A single IT asset may contain multiple storage devices (a laptop with an SSD and an HDD, a server with a RAID array). Each drive requires its own wipe verification for compliance. Per-drive wipe records provide this granularity.

Creating wipe records
Use the Data Wipe toolbar action on a line item to create wipe records for each drive in the asset. Each record captures the drive identity, the wipe process, and the result.
The wipe record detail

Drive Identity (left)
- Drive Identifier: a label like "SSD-Primary", "HDD-Secondary", or "Bay 0".
- ITAD Line Item: link to the parent line item.
- Drive Type: HDD, SSD, NVMe, Tape, or Flash.
- Manufacturer, Model, Serial Number, Capacity (GB).
Wipe Details (right)
- Wipe Method: Software Overwrite, Cryptographic Erase, Degauss, Physical Destruction, or Firmware Erase.
- Wipe Software and Software Version: the tool used (e.g.
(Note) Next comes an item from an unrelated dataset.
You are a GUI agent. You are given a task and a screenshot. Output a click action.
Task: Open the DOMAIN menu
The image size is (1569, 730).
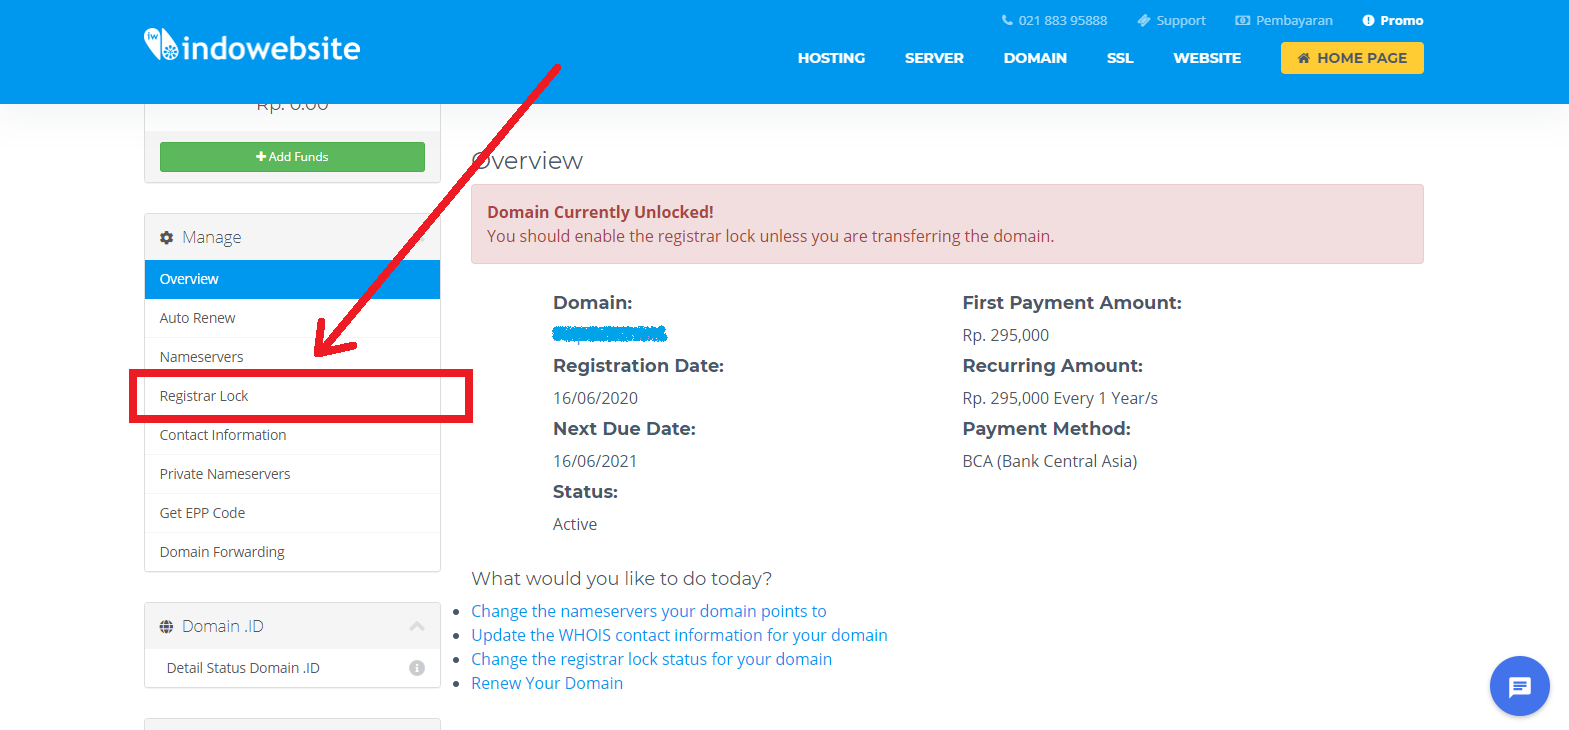tap(1035, 58)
Blancco Drive Eraser 7.15.0).
- NIST 800-88 Level: the sanitisation standard achieved.
- Clear: logical techniques to sanitise user-addressable storage. Protects against simple recovery tools.
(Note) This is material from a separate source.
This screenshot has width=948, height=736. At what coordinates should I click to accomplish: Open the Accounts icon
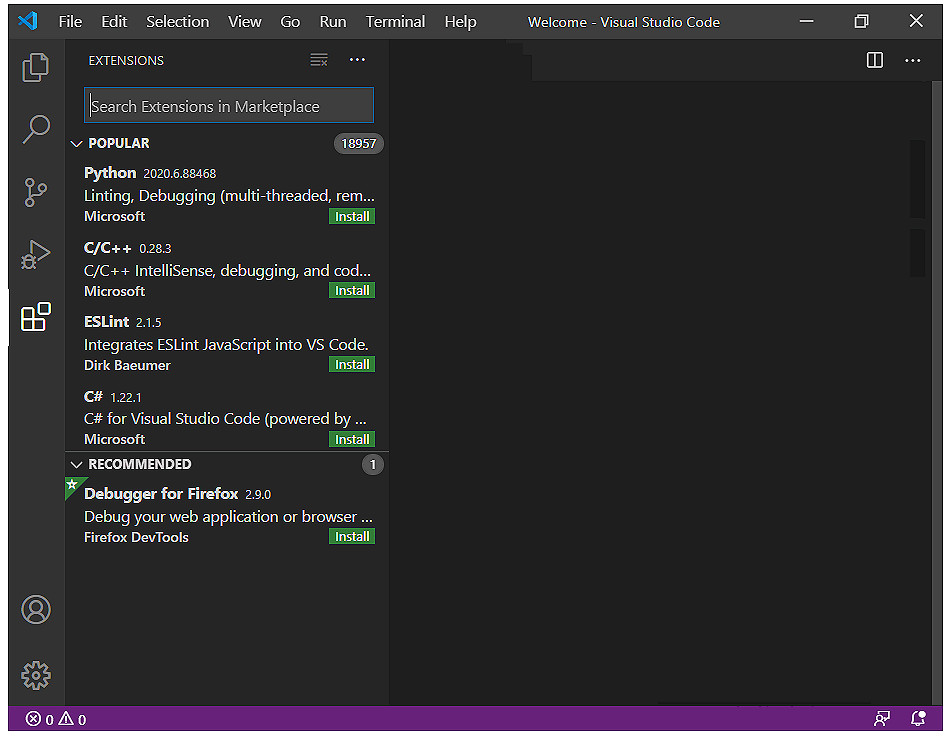pyautogui.click(x=36, y=609)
- Purge: physical or logical techniques rendering recovery infeasible even with lab techniques. Required for most compliance frameworks.
- Destroy: renders the media physically unusable (shredding, incineration, disintegration).
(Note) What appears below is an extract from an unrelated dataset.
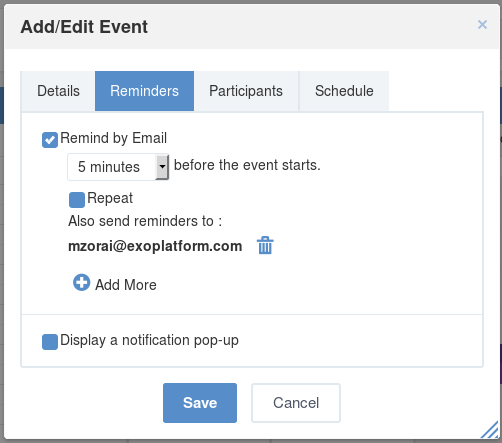Select the Reminders tab
502x443 pixels.
pos(144,91)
- Overwrite Passes: number of passes (1, 3, or 7 depending on standard and media).
- Start Time and End Time: wipe duration for the audit record.
- Result: Pass, Fail, or Error.
Error Log and Failed Drive Disposal
When a drive fails the wipe (visible when Result is Fail):
- Error Log: records exactly what went wrong (e.g. "Sector verification failed at LBA 0x1A3F0000. 3 unreadable sectors detected after overwrite pass 3").
- Failed Drive Action: Physical Destruction, Degauss, or Quarantine.
- Failed Drive Notes: what was done with the drive.
- Destruction Date and Destruction Witness: when and who verified the alternative disposal.
Verification
- Verified By: the person who confirmed the wipe result.
- Verification Date.
- Certificate Reference: link to the data destruction certificate covering this wipe.
Tips
- Always verify wipe results before releasing assets. An unverified pass is not a pass.
- Use NIST 800-88 Purge as a minimum for any drive that held sensitive data.
- Keep per-drive records for audit. "The asset was wiped" is not sufficient for most compliance frameworks.
- For failed drives, physical destruction is the safest option. Degauss only works on magnetic media (HDDs), not SSDs.